The problem:
Select from the data all lines with the word "dimensions".

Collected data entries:
>>
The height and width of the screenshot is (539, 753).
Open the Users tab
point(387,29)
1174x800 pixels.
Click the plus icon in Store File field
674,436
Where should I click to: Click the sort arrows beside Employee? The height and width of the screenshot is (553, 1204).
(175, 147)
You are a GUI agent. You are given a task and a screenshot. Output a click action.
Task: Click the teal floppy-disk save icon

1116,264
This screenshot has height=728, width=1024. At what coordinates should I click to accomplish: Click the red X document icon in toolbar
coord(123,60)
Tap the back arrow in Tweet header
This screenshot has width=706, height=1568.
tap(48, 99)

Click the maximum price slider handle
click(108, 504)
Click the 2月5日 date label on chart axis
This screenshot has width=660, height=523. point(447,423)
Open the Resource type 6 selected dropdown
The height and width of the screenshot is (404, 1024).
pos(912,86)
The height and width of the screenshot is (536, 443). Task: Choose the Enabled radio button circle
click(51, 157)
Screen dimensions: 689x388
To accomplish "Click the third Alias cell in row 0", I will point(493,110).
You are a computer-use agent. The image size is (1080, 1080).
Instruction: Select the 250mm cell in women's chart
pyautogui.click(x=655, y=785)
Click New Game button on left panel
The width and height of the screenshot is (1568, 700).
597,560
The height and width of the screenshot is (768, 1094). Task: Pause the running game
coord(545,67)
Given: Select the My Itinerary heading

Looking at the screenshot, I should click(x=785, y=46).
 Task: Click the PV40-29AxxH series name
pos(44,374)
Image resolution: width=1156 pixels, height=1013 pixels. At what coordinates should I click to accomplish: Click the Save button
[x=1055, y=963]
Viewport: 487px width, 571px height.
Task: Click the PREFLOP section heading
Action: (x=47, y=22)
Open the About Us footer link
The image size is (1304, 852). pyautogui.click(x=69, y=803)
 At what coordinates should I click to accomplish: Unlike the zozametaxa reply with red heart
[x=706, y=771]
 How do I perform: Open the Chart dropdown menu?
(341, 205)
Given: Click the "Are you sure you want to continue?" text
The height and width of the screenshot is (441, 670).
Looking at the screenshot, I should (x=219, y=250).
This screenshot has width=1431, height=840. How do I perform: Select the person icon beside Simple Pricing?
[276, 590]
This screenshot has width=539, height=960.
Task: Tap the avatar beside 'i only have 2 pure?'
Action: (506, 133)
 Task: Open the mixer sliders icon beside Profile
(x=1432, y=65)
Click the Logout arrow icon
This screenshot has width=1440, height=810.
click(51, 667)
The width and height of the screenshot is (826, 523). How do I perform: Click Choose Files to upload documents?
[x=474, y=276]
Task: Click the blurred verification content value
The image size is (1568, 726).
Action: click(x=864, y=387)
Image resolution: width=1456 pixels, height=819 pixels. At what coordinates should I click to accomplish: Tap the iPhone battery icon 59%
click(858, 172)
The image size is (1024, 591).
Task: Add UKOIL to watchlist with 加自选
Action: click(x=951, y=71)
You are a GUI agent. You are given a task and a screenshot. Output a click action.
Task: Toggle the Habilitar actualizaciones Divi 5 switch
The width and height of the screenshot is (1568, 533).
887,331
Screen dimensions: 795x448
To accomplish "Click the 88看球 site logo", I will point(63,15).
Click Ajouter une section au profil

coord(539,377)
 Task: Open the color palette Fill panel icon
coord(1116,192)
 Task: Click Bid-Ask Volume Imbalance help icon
<<
Task result:
Screen dimensions: 689x388
Screen dimensions: 795x448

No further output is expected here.